Specialty Telehealth Expands the Value of Medicare Advantage
Dr. Jonathan Wiesen, M.D., founder and chief medical officer, MediOrbis
Medicare Advantage (MA), also referred to as “Medicare Part C,” a Medicare benefits plan provided to Medicare registered patients through a private sector health insurer, typically provides benefits beyond the standard Medicare benefits, including dental, health, specialty pharmacy, transportation and, in many instances, telemedicine. 
It is no surprise that enrollment in MA plans has doubled over the last decade and, to date, represents approximately 40% of all those enrolled in Medicare. 
The following series reviews the key societal, social and medical changes that have taken place since the onset of the COVID19 pandemic, thereby underscoring the importance of specialty telemedicine as a crucial benefit for ALL MA plans.
Post COVID19 Societal Changes for Medicare Advantage Beneficiaries
The societal changes and adaptations that we have witnessed in the last four months are nothing short of astounding. Almost overnight, humanity transitioned to virtual interactions, reliant upon high definition video meeting software and ubiquitous broadband Internet for business, social “gatherings,” and family “visits.”
These adaptations were not limited to only the young, technology savvy populations. More senior citizens than ever before have been using mobile platforms for everything from social interactions to mundane tasks such as paying bills and ordering food. Healthcare for the elderly is similarly being transformed to a virtual, home based enterprise: a recent Advisory Board Study survey demonstrated that 75% of individuals over 60 years of age used a telehealth – related monitoring device routinely,  and a recent study indicated that a majority of MA participants used telemedicine services during the COVID pandemic, with over 90% satisfaction with the experience. 

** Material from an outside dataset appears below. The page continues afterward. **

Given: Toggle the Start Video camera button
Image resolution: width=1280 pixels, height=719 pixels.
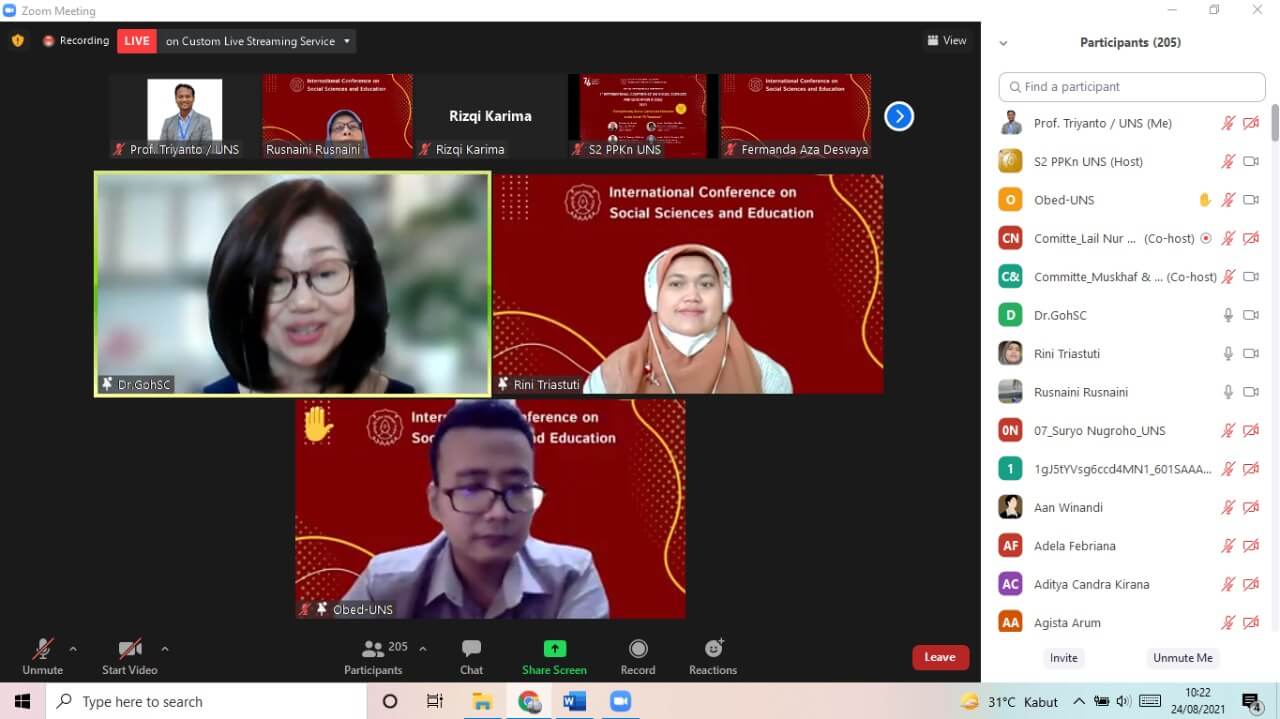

Global healthcare has also changed dramatically during this time. Telemedicine has become routine both for primary and specialty care, from rural hospitals to tertiary care university hospitals. Moreover, digital devices and monitoring modalities are more commonplace. Not only are individuals utilizing cloud – based telehealth patient platforms, but they are also commonly being linked to clinical remote monitoring programs, now reimbursable by CMS.